> [Work instruction] Exactly the lines from the one containing "Click the Aluminum material value" through the end of the listing below are required, restated word for word and without pictures.

[Data for this task — start]

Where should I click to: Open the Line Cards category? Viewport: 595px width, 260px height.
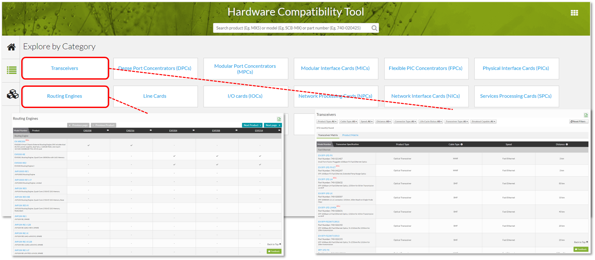pos(155,96)

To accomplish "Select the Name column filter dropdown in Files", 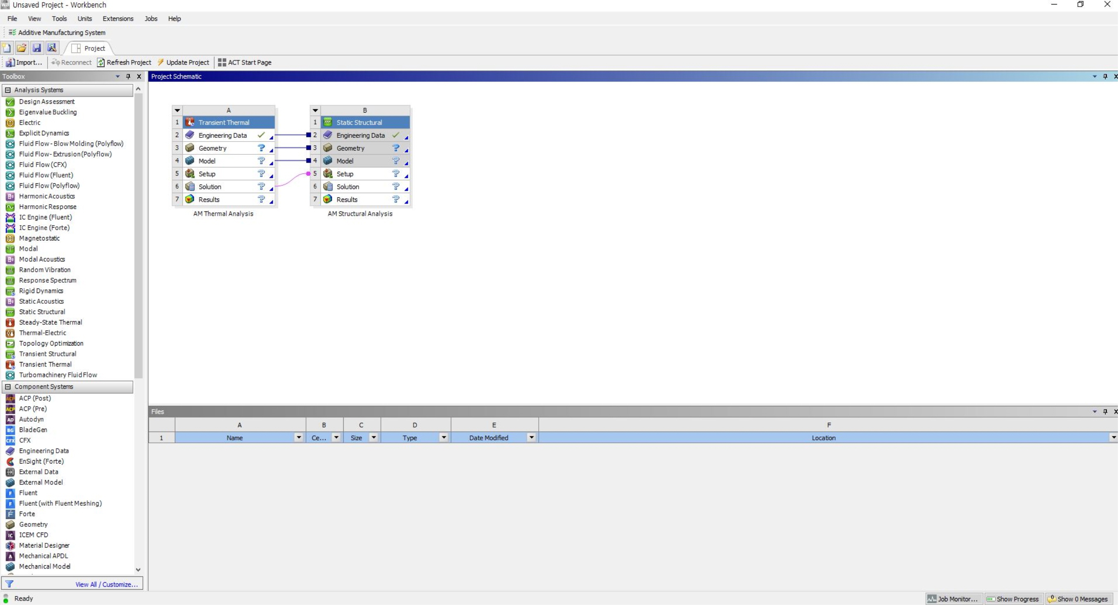I will tap(298, 438).
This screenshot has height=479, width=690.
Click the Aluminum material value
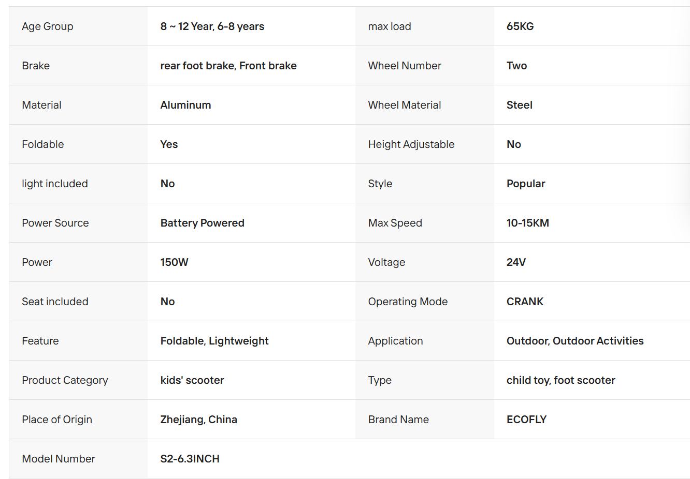coord(186,105)
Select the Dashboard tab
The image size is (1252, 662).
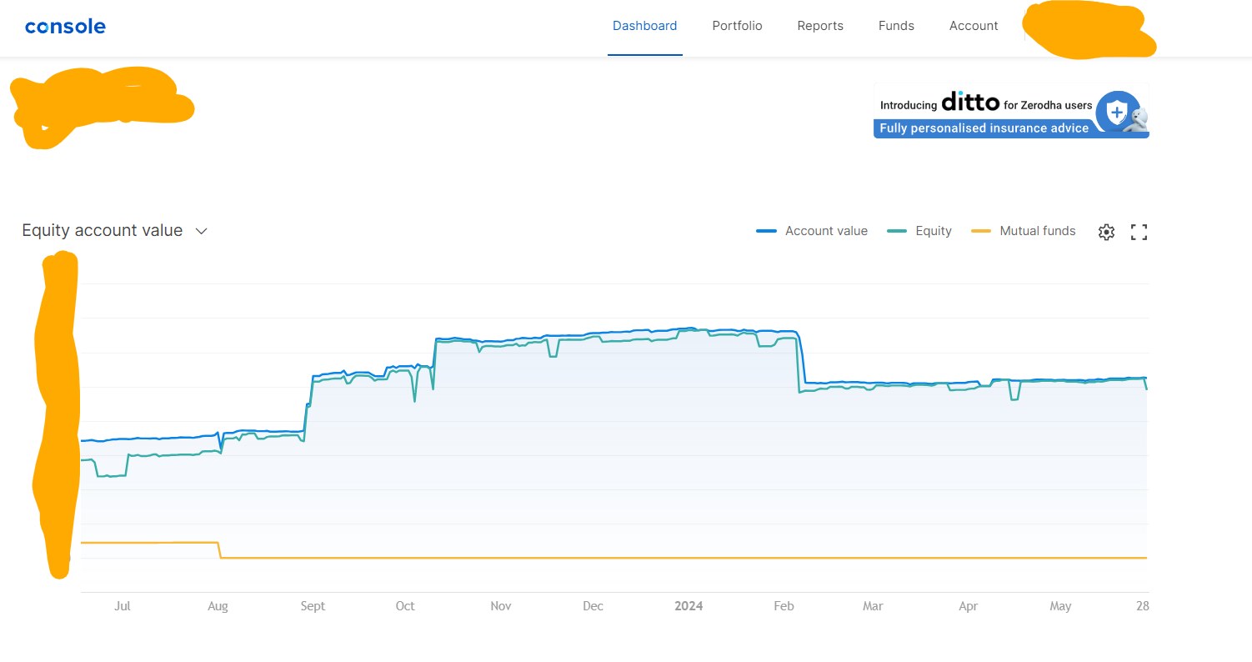pyautogui.click(x=645, y=26)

[Data for this task — finish]

> [Written solution]
Click the Aluminum material value
coord(186,105)
Select the Dashboard tab
The image size is (1252, 662).
pyautogui.click(x=645, y=26)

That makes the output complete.